Stored data entries
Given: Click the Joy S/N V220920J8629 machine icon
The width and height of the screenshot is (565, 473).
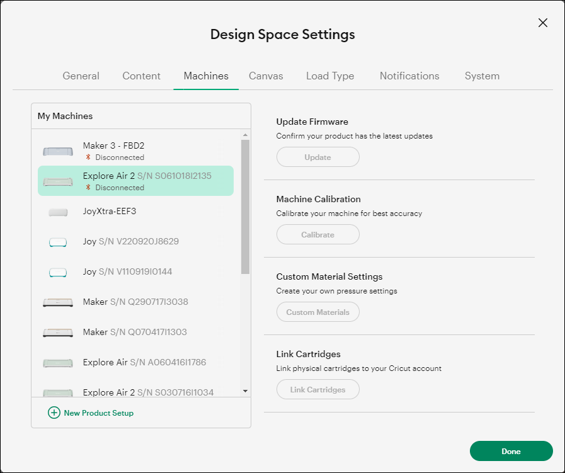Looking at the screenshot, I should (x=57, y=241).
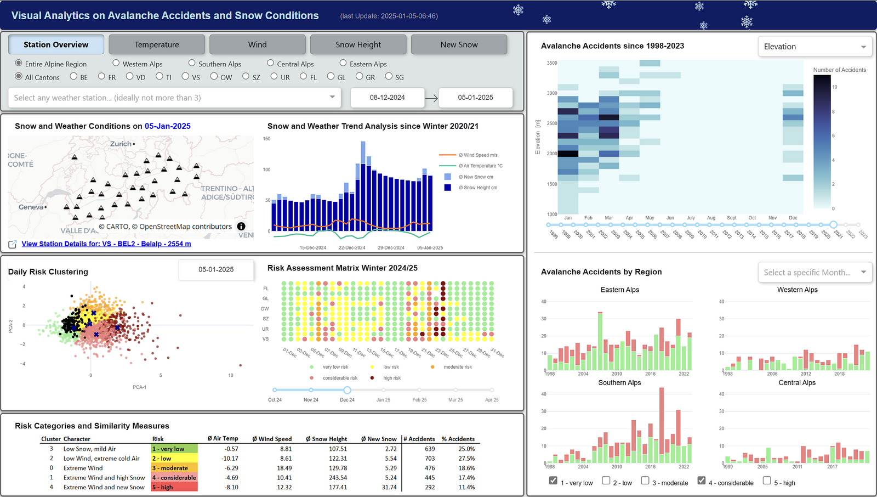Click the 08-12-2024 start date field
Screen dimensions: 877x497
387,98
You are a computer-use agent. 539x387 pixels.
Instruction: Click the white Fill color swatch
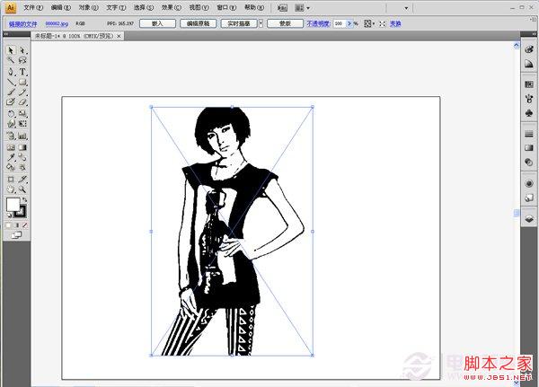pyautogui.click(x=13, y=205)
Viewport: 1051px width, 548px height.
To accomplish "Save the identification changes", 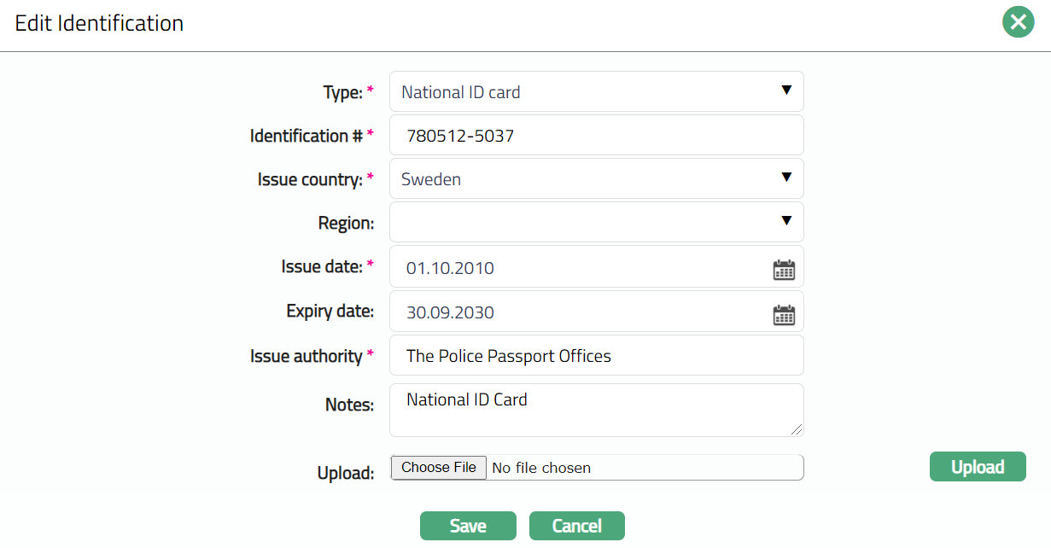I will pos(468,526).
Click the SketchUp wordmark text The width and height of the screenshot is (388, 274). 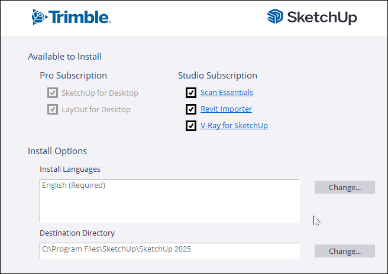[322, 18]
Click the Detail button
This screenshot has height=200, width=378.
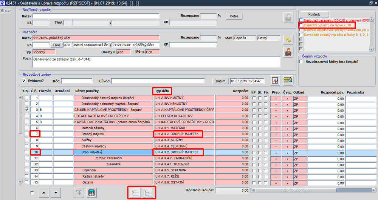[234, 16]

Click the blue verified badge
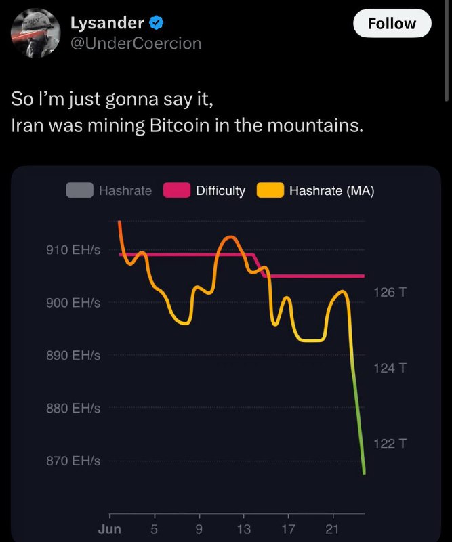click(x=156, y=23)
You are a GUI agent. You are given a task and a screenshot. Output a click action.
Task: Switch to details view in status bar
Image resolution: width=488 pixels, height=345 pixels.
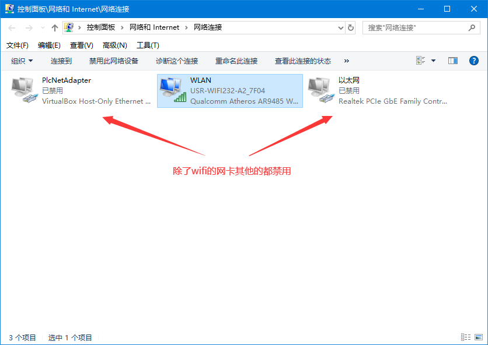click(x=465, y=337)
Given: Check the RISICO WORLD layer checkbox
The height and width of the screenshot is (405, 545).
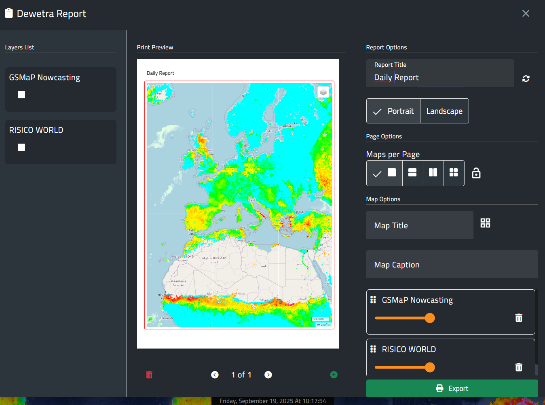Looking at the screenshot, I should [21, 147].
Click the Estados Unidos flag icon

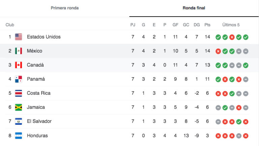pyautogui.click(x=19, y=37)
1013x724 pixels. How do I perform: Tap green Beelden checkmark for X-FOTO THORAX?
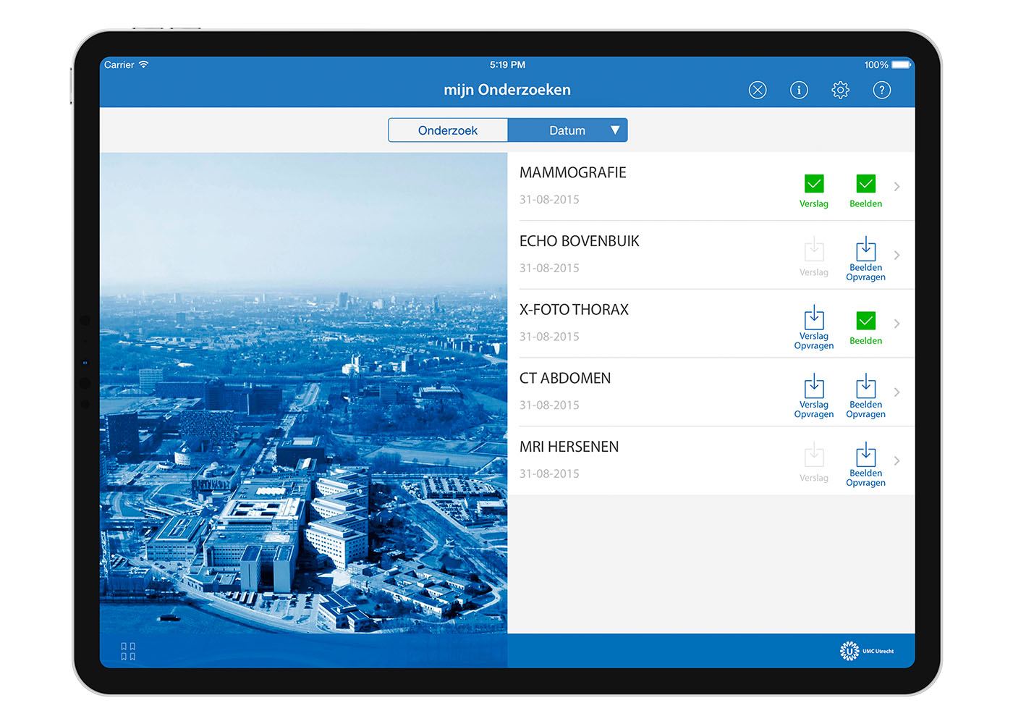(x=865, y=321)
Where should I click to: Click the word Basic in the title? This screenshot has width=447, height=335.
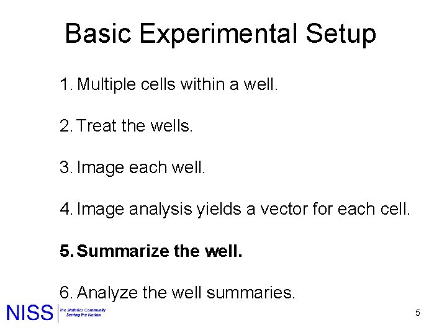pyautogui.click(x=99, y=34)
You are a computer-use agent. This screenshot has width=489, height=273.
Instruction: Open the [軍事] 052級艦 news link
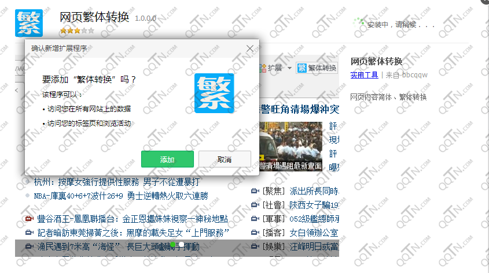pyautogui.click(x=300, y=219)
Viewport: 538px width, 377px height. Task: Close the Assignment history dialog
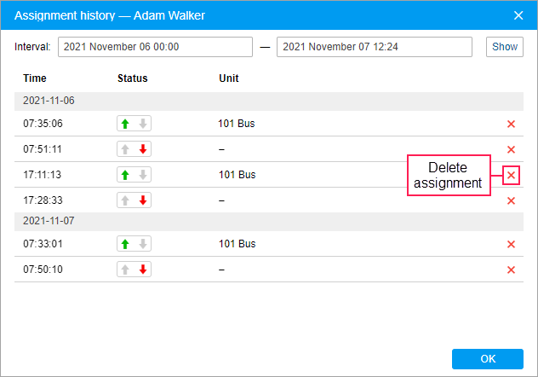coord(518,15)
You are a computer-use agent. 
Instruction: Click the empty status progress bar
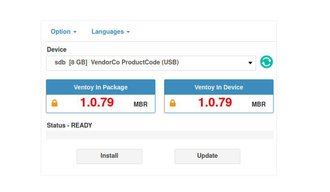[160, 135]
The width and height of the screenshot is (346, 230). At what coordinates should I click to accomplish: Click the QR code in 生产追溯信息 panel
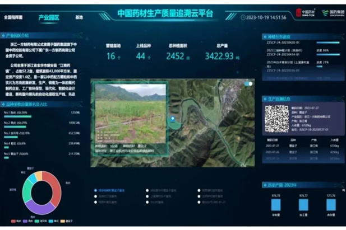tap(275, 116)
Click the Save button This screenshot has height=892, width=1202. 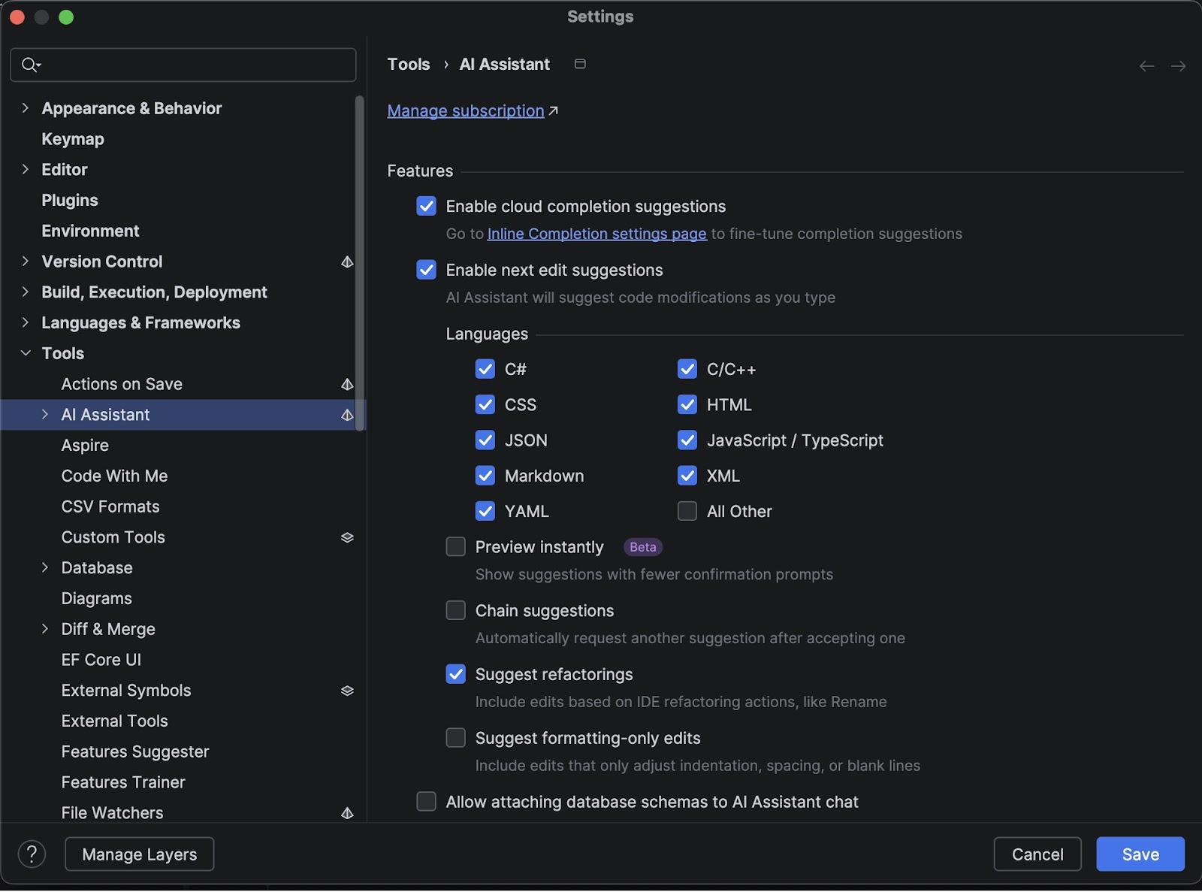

→ WHAT THE TASK ASKS: Your task is to give again, unchanged, the lines from the line that contains "This screenshot has height=200, width=378." to the end of the records. Include both end lines but no pictures.

→ OUTPUT FOR THIS TASK:
This screenshot has height=200, width=378.
[234, 16]

Click the blue verified badge
click(x=156, y=23)
You are a GUI agent. You are given a task and a screenshot. Output a click action.
Task: Switch to details view in status bar
Image resolution: width=488 pixels, height=345 pixels.
click(x=465, y=337)
Given: Check the RISICO WORLD layer checkbox
The height and width of the screenshot is (405, 545).
Looking at the screenshot, I should [21, 147].
Click the Estados Unidos flag icon

pyautogui.click(x=19, y=37)
1013x724 pixels. How do I perform: Tap green Beelden checkmark for X-FOTO THORAX?
(x=865, y=321)
Where should I click to: Click the word Basic in the title? This screenshot has width=447, height=335.
pyautogui.click(x=99, y=34)
You are a computer-use agent. This screenshot has width=489, height=273.
Instruction: Open the [軍事] 052級艦 news link
pyautogui.click(x=300, y=219)
Viewport: 538px width, 377px height. Task: Close the Assignment history dialog
coord(518,15)
You are a computer-use agent. 
Instruction: Click the empty status progress bar
[160, 135]
The width and height of the screenshot is (346, 230). At what coordinates should I click to accomplish: Click the QR code in 生产追溯信息 panel
tap(275, 116)
Click the Save button This screenshot has height=892, width=1202. 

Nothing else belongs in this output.